Georgia Pitts is a final year music therapy student currently on placement in our Children’s Ward two days a week. She runs nursery rhyme groups twice a week, and solo sessions with patients and families the rest of the time.
Music therapy is the provision of evidenced-based musical interventions that seeks to support social, emotional, physical and/or intellectual health and wellbeing goals for a group or individual.
Here’s what happens when you listen to music – your blood pressure falls (or rises) depending on the speed and type of music you listen to; you perform better on spatial tasks and standardised tests; you are able to work out harder and longer; you form and recall memories due to the release of dopamine; and you actually experience physical sensation on your skin in response to particularly moving music.
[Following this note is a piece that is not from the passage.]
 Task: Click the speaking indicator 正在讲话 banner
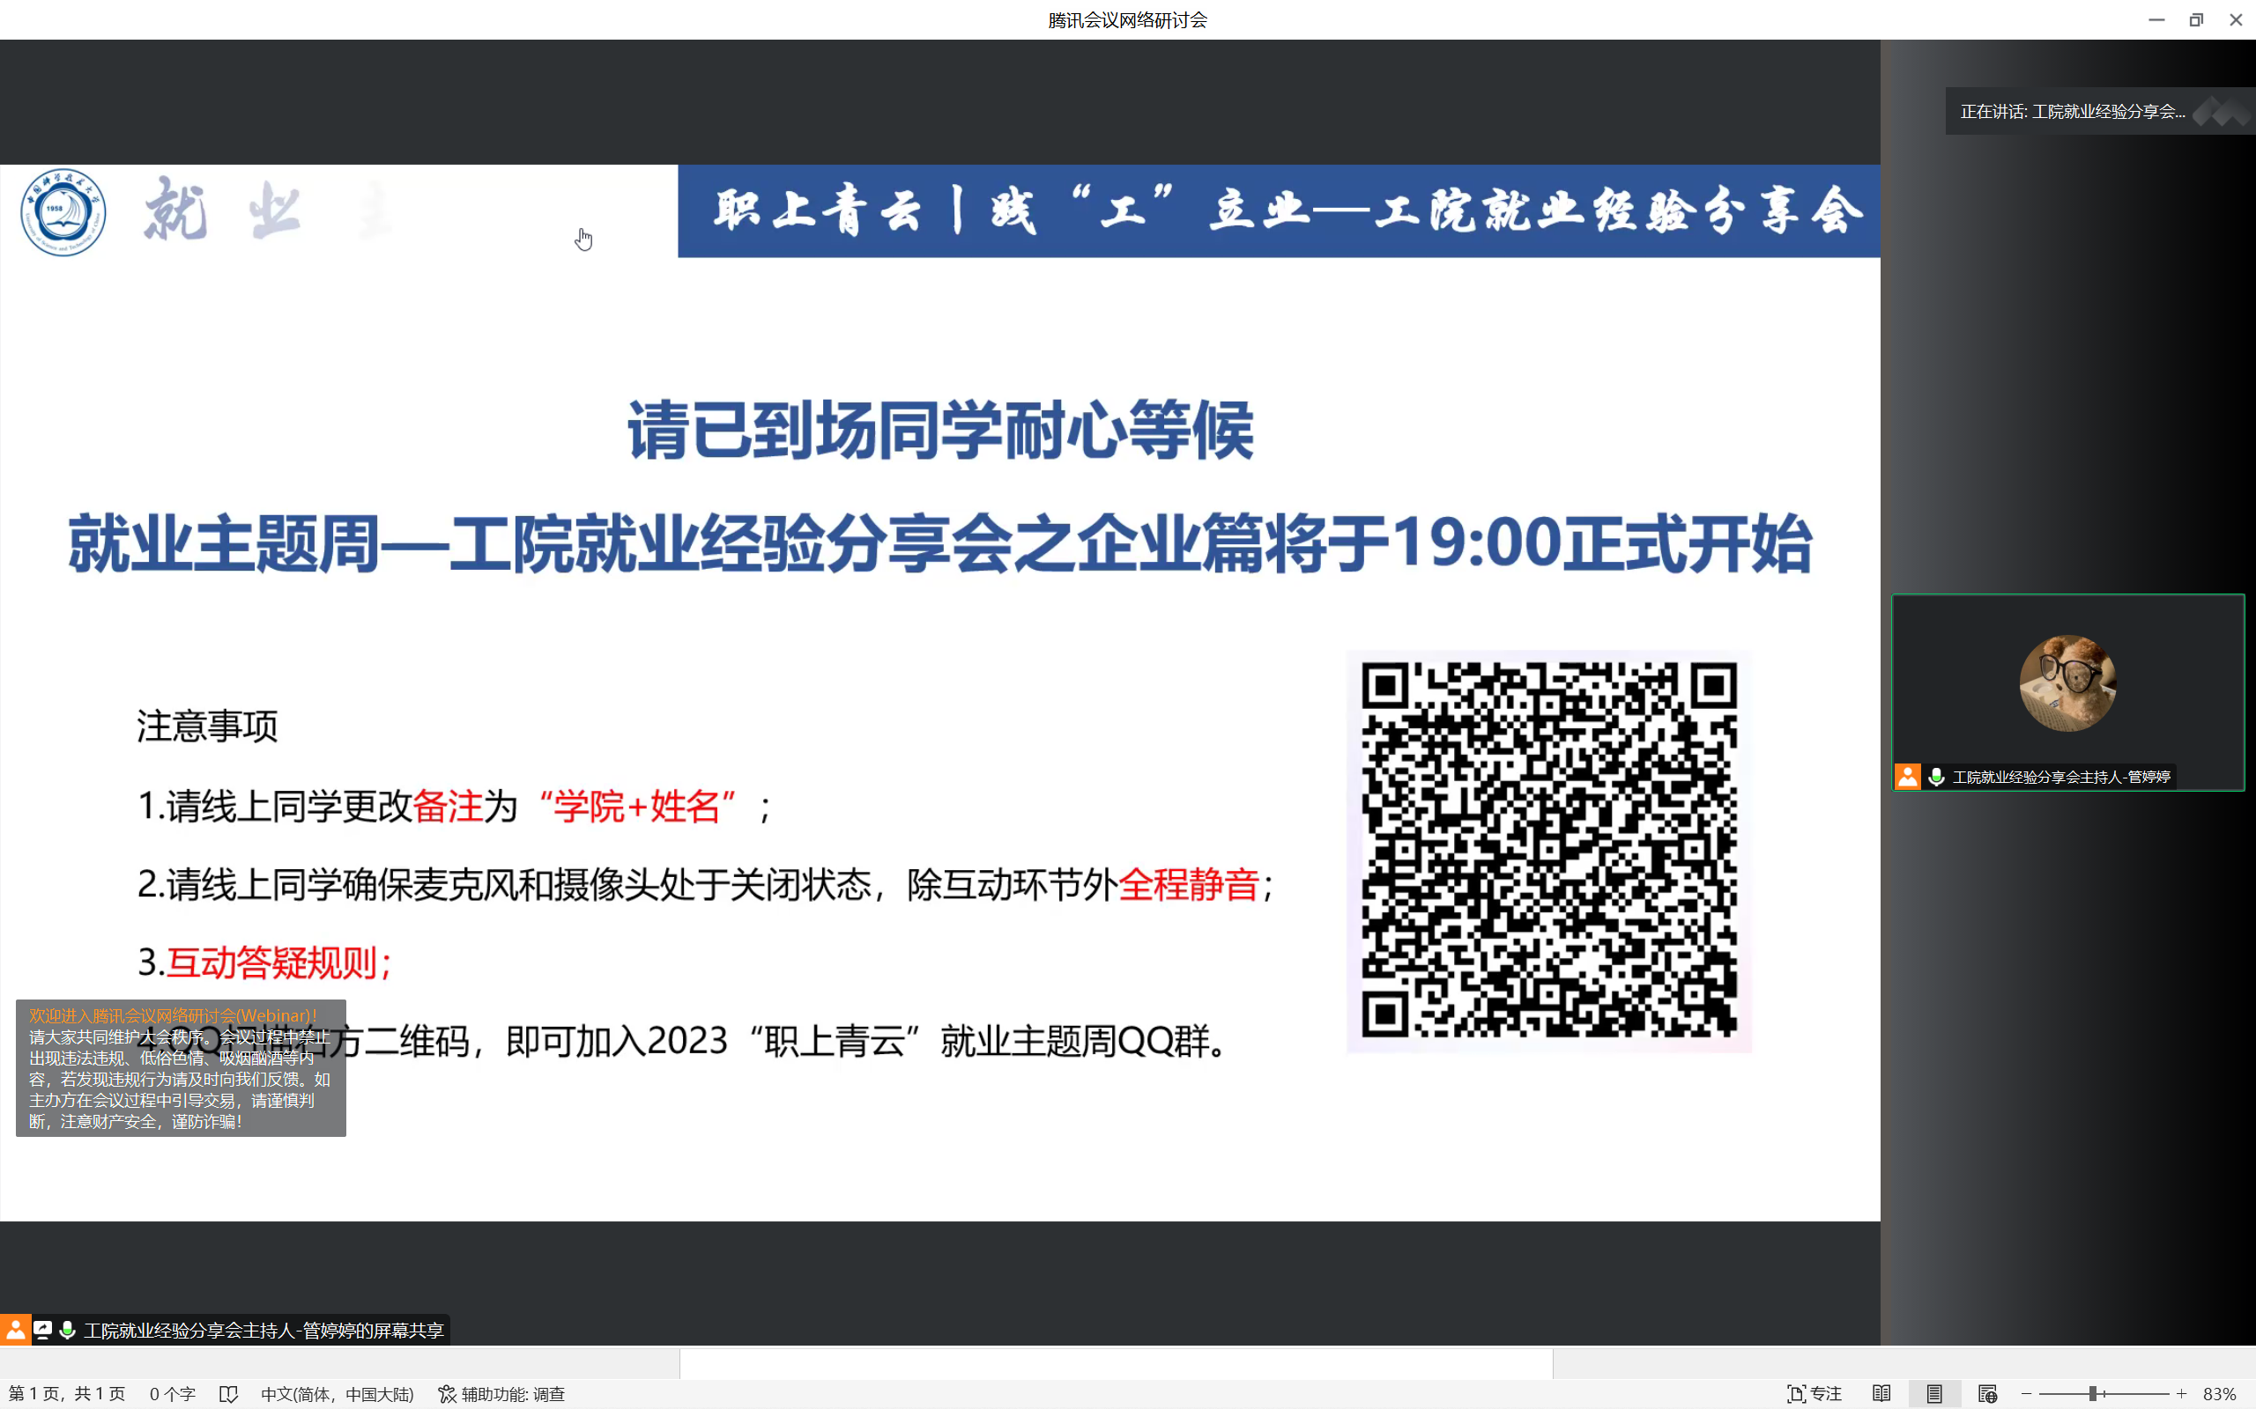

Georgia says the family-centred care that is fostered in her nursery rhyme group is supported by research that shows that when one family member falls ill, the systems around the individual are also impacted. Hence, the opportunity for the family to be involved is a means of providing positive social experiences for all those involved.
“The family and patient are encouraged to be active participants, whether that be by singing along to familiar songs, sharing their musical background or playing with percussive instruments that facilitate musical interactions with one another,” Georgia says.
Music therapy provide families with the opportunity for social interaction through playful and positive musical experiences, as well as foster family bonding.
“It can also provide staff and family with the chance to see the healthy and musical self of their child,” Georgia says.
Georgia explains that sessions at bedside differ as they are specific to the patient’s interests and their current wellbeing goals. They support mood management, coping strategies for pain, self-expression or pre-operative anxiety.
Georgia’s contribution is not going unnoticed. Tameeka Robertson from Allied Health Education says, “Georgia is having a really big impact with patients and their families.”